TASK DETAILS:
Before copying, set aside the pictures; then restate exactly the lines from the one with "The height and" through the last line of the records.

(Saved data entries)
● ● ● ● ●
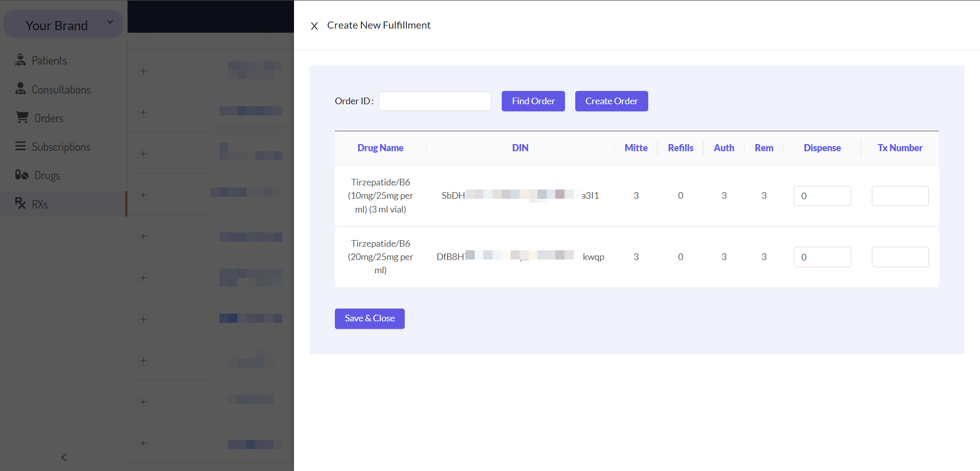Focus the Order ID input field
This screenshot has width=980, height=471.
[x=435, y=101]
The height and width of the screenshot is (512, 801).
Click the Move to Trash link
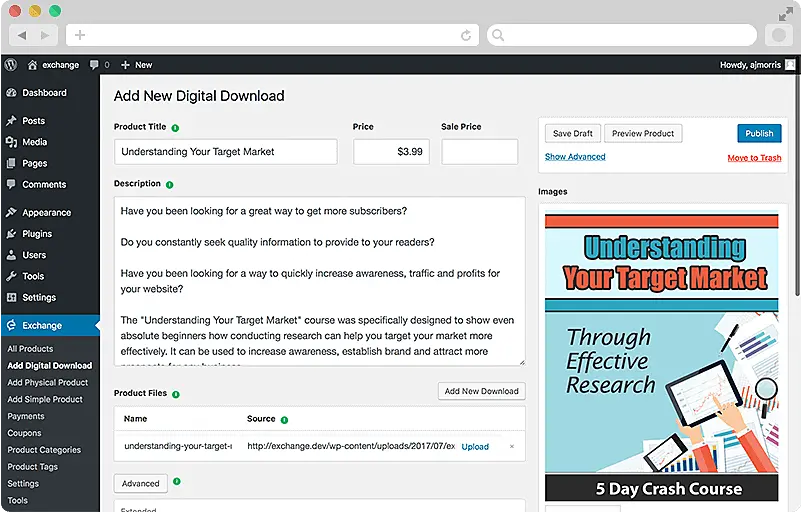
● ● ● ● ●
YOUR SOLUTION:
The height and width of the screenshot is (512, 801).
Click the Move to Trash link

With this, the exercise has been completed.